Karola M. Schuette

Karola M. Schuette, from Offenbach, Germany, brought her early skills as a legal secretary and interpreter to her venture as an author, but it was her life experience during the Depression and Hitler years of World War II that informed her distinctive, insightful voice. Crossing to this country as a war bride in 1947 and becoming an American citizen expanded her horizons and intensified her perceptions of both the new world she entered and the old one she left behind.

In her capacity as a customer service representative and notary at a Connecticut bank she wrote articles of historic and local interest for the bank’s publication and started her own book club. She was engaged as a community leader, historical researcher, hospitality coordinator, security manager, beekeeper and singer, and advanced humanitarian causes throughout her life.

Margaret Schuette

Margaret Schuette, with a BA from Ohio University and MA from the University of California at Los Angeles, has for forty years flourished as a performer, choreographer, and dance educator on the West Coast and East Coast.

She applied her skills and sensibilities in the language of dance to the editing of her mother’s memoir, Journey Between Two Worlds.

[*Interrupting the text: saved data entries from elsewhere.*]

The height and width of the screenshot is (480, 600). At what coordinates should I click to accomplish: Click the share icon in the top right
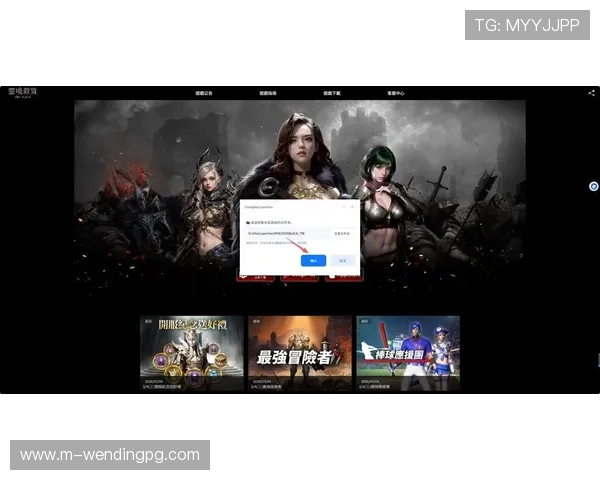(x=591, y=93)
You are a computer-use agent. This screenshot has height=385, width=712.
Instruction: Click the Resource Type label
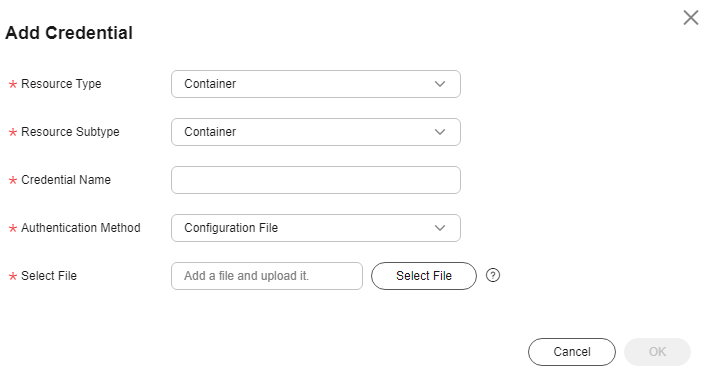pyautogui.click(x=61, y=84)
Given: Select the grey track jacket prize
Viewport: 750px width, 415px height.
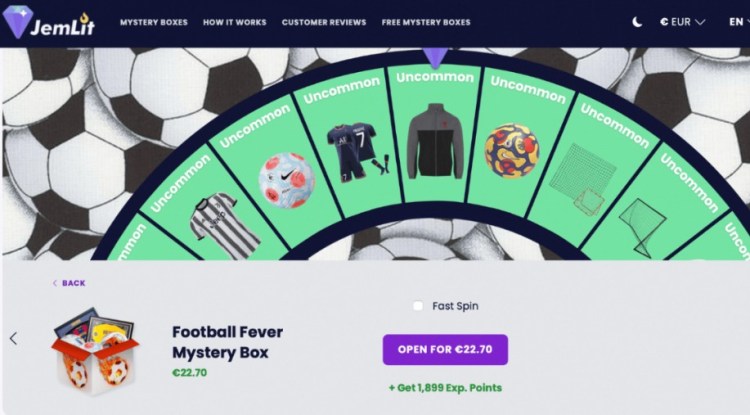Looking at the screenshot, I should pos(435,142).
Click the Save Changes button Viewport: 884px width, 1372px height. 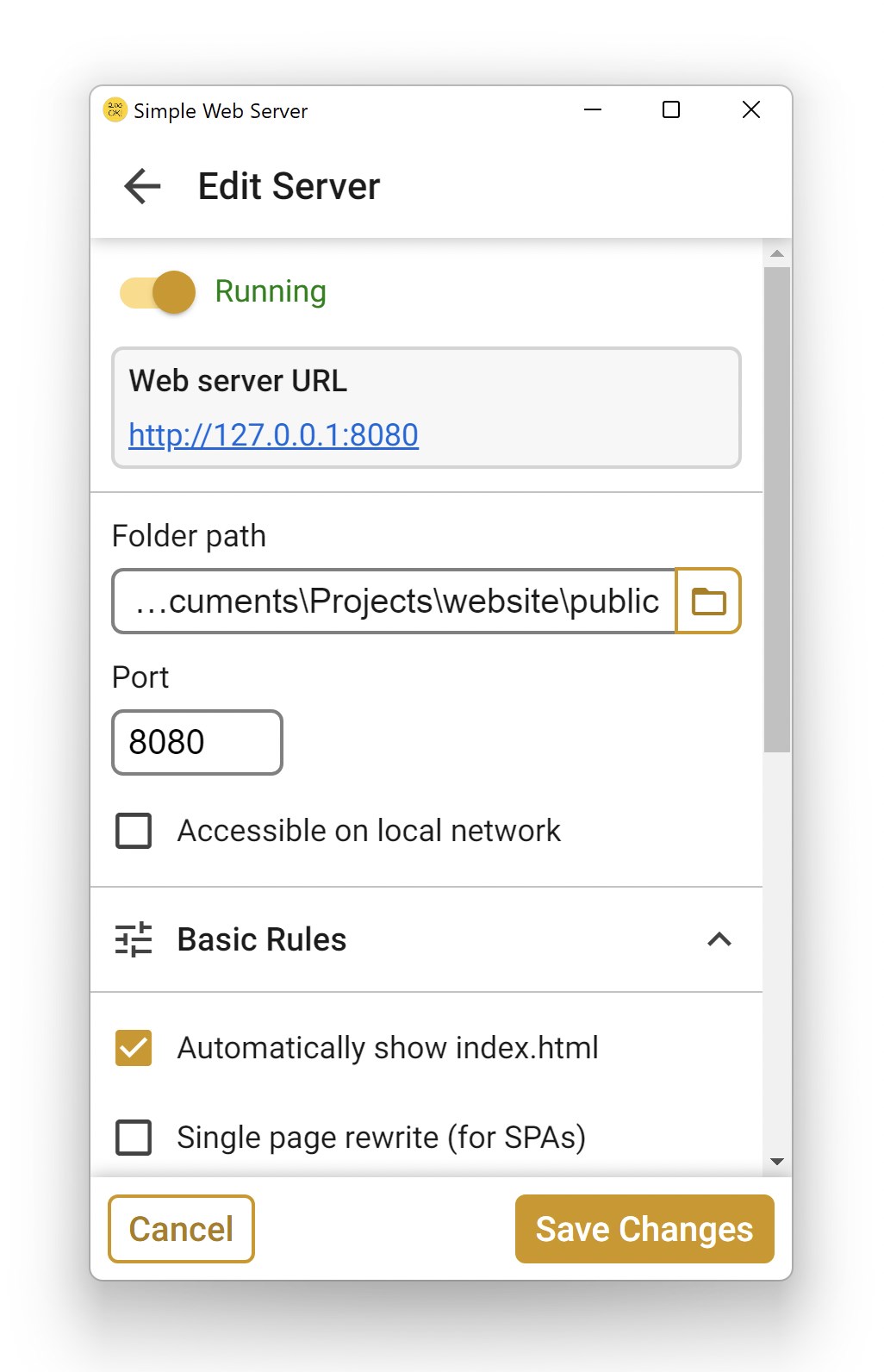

Margaret serves as an active board member president of a contemporary dance company, LaneCoArts, in New York City, where she resides near Central Park and pursues her love of tango.

Journey Between Two Worlds

Journey Between Two Worlds is an award-winning, compelling firsthand account of growing up in Germany during the poverty and despair of the Great Depression and the fear and oppression of Hitler’s Nazi regime, surviving the ravages and rubble of World War II, and ultimately gaining freedom and a resurrected life in America. Karola Schuette describes in lyrical detail how her destiny is transformed forever when she meets a German-born US Army intelligence officer. Forging a life of new horizons and experiences in the United States, Karola opens our eyes to the liberties and opportunities that we may assume to be our birthright, and subtly and insightfully conveys that a democracy requires constant cultivation to sustain it.